Seul le très bel air d'entrée
d'entrée d'Ariane à l'acte I m'était connu, suite à un concert
autour de cette héroïne par l'Ensemble Zaïs, en 2016 à Joinville.
J'avais même présenté ici même, partition en main, la structure
de l'air, ainsi que celle de Mouret.
Je ne suis pas un inconditionnel de Marais
à l'Opéra, dont les petites sophistications musicales ne compensent pas
réellement les livrets faibles et la prégnance mélodique assez limitée.
On est loin de l'impact direct que peuvent avoir, dans cette
génération, Desmarest, Campra ou Destouches, à mon sens (et même LaCoste
et Gervais), mais à chaque
fois servis par de de meilleurs librettistes, il faut le concéder.
Cette tragédie en musique le confirme un peu : il y a de belles basses
sophistiquées, des chromatismes (et quelques belles mélodies ciselées
tout de même !)… mais je ne suis pas totalement ému.
(Notule écrite après l'écoute du Prologue et de l'acte I seulement, mon
avis s'amendera probablement, j'ai aperçu en particulier de superbesdivertissements, comme toujours le
point fort chez Marais – que ce soient danses instrumentales ou
plaintes chantées…)
Le livret de Saint-Jean
(écrivain non identifié…) m'a beaucoup amusé : on est habitué à se
figurer l'abandon d'Ariane dans des lieux déserts, or le premier acte,
quoique situé dans « une grotte terminée par une mer à perte de vue »,
voit se succéder une infinité de personnages : Ariane, négligée par
Thésée au profit de sa sœur Phèdre, est entourée d'une confidente, d'un
soupirant prince d'Ithaque (lui-même accompagné d'un confident
magicien), qui est fiancé à la sœur du roi de « Naxe », tout ce beau monde étant
présent autour d'un prêtre sacrificateur et des chœurs rituels. Pas
tout à fait l'ambiance île déserte, donc. En fait de couleur locale et
de grotte sauvage, une intrigue circulaire d'amours de palais assez
stéréotypée, chacun aimant l'autre maillon (indisponible) de la chaîne.
Cela se découvre tout de même avec plaisir, d'autant que quelques-uns
des chanteurs (les hommes en particulier) se révèlent extrêmement
talentueux. (Leurs noms ne sont pas donnés dans la vidéo, j'irai me
renseigner pour les ajouter.)
Mais.
Tout est chanté en prononciation
restituée. Dont je ne suis pourtant pas un détracteur, même dans
ses versions archaïsantes (et inexactes) de l'école Green.
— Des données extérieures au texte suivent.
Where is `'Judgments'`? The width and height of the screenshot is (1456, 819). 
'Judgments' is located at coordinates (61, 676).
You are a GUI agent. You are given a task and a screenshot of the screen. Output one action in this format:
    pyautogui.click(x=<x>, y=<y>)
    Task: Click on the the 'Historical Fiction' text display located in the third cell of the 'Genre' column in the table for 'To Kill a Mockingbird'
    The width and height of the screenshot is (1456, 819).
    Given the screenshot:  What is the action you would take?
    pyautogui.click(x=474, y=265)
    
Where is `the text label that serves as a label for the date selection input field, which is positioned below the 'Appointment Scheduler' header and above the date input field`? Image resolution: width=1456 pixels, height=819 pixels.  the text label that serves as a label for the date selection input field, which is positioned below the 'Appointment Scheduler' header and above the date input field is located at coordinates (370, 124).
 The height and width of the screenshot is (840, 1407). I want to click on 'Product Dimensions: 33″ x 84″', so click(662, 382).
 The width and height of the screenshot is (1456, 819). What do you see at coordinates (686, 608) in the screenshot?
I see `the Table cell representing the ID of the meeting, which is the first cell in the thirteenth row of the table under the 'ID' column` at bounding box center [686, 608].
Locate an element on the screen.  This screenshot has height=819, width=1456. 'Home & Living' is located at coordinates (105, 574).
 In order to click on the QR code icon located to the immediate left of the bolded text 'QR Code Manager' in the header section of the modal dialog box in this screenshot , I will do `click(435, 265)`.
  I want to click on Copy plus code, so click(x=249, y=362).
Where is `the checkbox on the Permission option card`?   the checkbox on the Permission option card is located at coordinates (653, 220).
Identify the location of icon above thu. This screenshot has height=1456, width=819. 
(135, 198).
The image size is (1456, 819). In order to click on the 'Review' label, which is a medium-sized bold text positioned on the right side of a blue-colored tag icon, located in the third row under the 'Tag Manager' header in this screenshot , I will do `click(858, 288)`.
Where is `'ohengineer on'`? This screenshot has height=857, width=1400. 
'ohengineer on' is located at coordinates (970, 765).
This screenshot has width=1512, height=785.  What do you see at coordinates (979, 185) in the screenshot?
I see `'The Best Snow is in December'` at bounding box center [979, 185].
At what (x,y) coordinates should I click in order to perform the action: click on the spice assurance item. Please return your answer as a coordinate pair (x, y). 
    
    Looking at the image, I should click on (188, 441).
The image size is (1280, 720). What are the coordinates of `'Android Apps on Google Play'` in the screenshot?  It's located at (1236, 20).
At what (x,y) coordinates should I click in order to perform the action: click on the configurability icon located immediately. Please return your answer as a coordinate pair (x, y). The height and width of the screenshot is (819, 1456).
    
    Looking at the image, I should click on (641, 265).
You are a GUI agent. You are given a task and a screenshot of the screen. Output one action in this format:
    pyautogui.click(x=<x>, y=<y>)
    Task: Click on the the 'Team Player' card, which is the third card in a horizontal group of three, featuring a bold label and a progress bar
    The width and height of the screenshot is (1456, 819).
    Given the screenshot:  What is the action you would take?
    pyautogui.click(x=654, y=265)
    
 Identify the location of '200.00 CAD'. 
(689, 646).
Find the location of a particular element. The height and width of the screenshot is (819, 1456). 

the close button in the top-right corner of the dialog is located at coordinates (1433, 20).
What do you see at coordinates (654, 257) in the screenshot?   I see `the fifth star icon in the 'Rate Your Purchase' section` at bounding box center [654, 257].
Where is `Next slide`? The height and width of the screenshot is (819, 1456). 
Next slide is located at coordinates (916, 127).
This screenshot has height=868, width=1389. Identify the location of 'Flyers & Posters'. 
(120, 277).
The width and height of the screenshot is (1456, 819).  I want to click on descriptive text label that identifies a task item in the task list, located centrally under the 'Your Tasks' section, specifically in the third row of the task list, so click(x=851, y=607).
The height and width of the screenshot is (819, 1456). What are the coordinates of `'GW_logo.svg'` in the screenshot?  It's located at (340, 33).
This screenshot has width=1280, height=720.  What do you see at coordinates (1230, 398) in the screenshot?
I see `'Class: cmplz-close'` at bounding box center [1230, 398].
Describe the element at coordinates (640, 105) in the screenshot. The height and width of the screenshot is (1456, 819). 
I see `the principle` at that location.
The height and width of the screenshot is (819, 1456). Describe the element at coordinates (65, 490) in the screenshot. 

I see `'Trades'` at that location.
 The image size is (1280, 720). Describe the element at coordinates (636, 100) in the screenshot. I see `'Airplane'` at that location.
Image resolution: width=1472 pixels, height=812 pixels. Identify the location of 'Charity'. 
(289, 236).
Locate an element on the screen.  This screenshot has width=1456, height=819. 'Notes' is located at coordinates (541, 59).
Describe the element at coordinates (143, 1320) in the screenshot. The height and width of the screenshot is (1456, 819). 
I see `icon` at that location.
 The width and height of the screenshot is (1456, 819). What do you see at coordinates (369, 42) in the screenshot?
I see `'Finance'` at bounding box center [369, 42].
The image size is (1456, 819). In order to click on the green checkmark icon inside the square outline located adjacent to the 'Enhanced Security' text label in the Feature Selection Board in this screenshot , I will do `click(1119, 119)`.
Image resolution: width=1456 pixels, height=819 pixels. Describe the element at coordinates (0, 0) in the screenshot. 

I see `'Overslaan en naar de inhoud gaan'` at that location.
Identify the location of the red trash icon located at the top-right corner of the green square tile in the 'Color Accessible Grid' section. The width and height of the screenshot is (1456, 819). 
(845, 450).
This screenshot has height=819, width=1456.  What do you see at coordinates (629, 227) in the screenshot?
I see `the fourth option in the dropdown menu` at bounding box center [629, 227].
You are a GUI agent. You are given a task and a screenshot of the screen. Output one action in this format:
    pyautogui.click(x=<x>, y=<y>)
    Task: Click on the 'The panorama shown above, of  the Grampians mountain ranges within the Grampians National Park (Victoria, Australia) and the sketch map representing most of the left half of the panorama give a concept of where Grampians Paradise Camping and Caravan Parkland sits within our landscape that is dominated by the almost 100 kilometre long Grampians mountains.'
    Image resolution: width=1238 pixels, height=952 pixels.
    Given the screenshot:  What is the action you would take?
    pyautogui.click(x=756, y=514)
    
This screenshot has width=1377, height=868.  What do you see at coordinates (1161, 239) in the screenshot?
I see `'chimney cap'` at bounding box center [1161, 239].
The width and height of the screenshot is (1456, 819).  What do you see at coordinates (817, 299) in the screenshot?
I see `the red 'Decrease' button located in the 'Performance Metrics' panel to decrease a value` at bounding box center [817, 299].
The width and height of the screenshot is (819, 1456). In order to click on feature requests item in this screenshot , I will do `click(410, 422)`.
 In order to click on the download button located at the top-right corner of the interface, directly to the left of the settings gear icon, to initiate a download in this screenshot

Enjeux de la prononciation restituée
Les avantages, pour la déclamation parlée, sont assez
nombreux : réactiver certaines rimes, faire entendre la couleur
d'époque, favoriser une forme d'emphase qui permet à la voix de mieux
se placer (les fameuses courbes ascendantes qui caractérisent ce type
de déclamation), bref fournir un relief nouveau et des teintes oubliées
à un répertoire qui mérite d'être servi avec chaleur.
Je n'en suis donc surtout pas un détracteur – qu'elle soit exacte ou
non au demeurant.
Pour le chant, j'y vois en
revanche de grands obstacles… qui s'incarnent très bien dans cette
vidéo.
a) Le chant lyrique est déjà un
artifice. Faire chanter une langue que personne ne parle
entraîne une mise à distance supplémentaire, néfaste pour la
compréhension du public et pour la qualité du chant.
b) La tragédie en musique fonde sa force sur son lien très étroit entre texte et musique,
qui se nourrissent et se dynamisent l'un l'autre. En chantant dans une
langue étrange, distante, avec des accents diversement maîtrisés, on
diminue considérablement l'impact émotionnel propre au genre.
Si l'on veut vraiment rendre justice à l'esprit de ce qui s'entendait à
l'époque, il faut chanter dans la langue qui nous est proche, pas dans
celle que nous ne pratiquons plus. Bref, chercher non pas l'exactitude
de la restitution, mais la congruence de l'émotion reçue (ce qui reste
quand même un peu le but). On peut être conscient de cette
divergence de prononciation sans l'imposer à écouter à un public.
c) Faute de référentiel
(personne ne parle cette langue, les jeunes chanteurs sont contraints
d'inventer l'aperture exacte des voyelles), les interprètes (pas
seulement dans cette production) tendent
à trop couvrir,
c'est-à-dire à assombrir / fermer / boucher leurs voyelles, avec des
résultats opaques et finalement… tout à fait hors-style ! Les
jeunes femmes souffrent un peu dans cette production – certaines se
mettent même à chanter trop bas, et je soupçonne que ce serait assez
différent avec la liberté et la clarté du français prononcé à la
moderne / contemporaine.
d) Plus prosaïquement, même en se concentrant, on ne comprend ici que la moitié des
mots (ce n'est pas pareil dans toutes les productions, mais
véritablement un handicap ici). Et quand je le dis, c'est venant d'un
auditeur qui a écouté l'intégralité des tragédies en musique
disponibles… Donc un mélomane qui pratiquerait peu l'opéra serait sans
doute totalement perdu. Tellement dommage lorsqu'on dispose justement
de chanteurs aguerris à cette esthétique, et tous francophones !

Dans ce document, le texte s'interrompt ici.